E infatti, dice S. Cipriano, «lo Spirito Santo è colui che dettò e scrisse la Sacra Scrittura; i Profeti (gli Evangelisti, gli Apostoli) non erano che la mano, o meglio, la penna che vergava quello che lo Spirito Santo dettava (Serm. de Eleem)». Che cosa è il Vangelo? È il libro di Gesù Cristo; la filosofia di Gesù Cristo; la teologia di Gesù Cristo; è la preziosa, la buona novella della redenzione; è la grazia, la salute eterna del genere umano, arrecata al mondo da Gesù e concessa ai credenti.

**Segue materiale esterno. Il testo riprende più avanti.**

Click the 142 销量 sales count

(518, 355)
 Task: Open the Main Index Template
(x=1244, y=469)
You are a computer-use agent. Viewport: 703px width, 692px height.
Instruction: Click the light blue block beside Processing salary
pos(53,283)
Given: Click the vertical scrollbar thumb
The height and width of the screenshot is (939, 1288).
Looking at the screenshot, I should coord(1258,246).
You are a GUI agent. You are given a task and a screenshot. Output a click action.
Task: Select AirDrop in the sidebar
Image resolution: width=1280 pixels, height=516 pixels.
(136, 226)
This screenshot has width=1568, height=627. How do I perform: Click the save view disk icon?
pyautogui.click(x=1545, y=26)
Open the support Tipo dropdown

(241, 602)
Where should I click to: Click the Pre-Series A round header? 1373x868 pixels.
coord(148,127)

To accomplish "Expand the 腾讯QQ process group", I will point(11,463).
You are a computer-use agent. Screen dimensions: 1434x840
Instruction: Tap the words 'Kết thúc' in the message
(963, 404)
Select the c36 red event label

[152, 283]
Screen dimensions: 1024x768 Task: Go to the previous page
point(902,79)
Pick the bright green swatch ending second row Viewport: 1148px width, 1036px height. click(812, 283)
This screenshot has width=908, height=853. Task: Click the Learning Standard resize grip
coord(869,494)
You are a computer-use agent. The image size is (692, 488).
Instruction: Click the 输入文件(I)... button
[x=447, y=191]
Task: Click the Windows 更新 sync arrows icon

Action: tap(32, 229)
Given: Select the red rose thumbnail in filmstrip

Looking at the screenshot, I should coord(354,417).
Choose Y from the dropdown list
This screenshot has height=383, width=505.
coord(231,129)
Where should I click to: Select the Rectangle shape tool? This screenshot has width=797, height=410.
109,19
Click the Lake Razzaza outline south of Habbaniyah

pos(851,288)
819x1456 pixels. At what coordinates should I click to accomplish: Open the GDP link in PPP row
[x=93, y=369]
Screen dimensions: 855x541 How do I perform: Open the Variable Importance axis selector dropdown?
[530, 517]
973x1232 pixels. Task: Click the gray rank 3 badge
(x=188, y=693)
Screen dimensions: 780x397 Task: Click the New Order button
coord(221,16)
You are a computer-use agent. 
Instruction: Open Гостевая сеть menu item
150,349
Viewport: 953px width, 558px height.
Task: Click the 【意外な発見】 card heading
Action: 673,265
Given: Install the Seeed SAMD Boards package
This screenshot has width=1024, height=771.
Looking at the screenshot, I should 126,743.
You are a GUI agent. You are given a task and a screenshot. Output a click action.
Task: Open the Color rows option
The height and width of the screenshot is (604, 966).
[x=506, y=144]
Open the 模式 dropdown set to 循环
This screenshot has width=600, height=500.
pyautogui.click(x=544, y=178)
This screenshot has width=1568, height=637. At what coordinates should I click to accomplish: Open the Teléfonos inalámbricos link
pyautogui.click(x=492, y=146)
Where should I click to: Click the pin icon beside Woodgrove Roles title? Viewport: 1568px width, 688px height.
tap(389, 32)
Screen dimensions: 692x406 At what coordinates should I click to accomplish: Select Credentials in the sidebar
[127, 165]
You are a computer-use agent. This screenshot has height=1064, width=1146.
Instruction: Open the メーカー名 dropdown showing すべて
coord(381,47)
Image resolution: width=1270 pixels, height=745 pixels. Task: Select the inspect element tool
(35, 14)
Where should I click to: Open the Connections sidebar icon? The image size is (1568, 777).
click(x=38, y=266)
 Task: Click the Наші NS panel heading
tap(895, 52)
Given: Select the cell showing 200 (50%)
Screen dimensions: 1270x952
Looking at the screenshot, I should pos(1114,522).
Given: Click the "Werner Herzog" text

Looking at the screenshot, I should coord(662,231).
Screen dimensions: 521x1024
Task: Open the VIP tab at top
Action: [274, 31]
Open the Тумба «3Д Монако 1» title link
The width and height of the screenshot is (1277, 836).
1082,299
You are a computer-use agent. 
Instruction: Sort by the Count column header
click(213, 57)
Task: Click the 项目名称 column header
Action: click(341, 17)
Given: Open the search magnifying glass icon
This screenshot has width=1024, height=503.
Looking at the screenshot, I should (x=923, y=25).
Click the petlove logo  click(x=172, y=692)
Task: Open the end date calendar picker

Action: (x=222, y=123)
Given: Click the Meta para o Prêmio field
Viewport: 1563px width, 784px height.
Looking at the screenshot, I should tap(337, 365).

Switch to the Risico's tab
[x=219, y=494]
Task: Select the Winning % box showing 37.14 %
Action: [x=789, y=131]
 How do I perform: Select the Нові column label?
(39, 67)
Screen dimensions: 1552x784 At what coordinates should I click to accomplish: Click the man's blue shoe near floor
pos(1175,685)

2. DIFFERENZA TRA L'ANTICA E LA NUOVA LEGGE. - 


L'Antico Testamento è il Nuovo Testamento nascosto sotto figura; il Nuovo è l'Antico svelato e dichiarato. «Il Nuovo Testamento, dice S. Wilibaldo, è in confronto all'Antico, quello che è la luce in confronto dell'ombra, quello che è la verità in confronto della figura, l'anima in confronto del corpo, la vita in confronto di ciò che essa vivifica. Infatti, come il corpo riceve vita dall'anima, così le promesse dell'antico Testamento ricevettero la loro dichiarazione e il loro avveramento dalla verità manifestataci da Gesù Cristo nel Nuovo (in eius vita a Philipp. Episc.)».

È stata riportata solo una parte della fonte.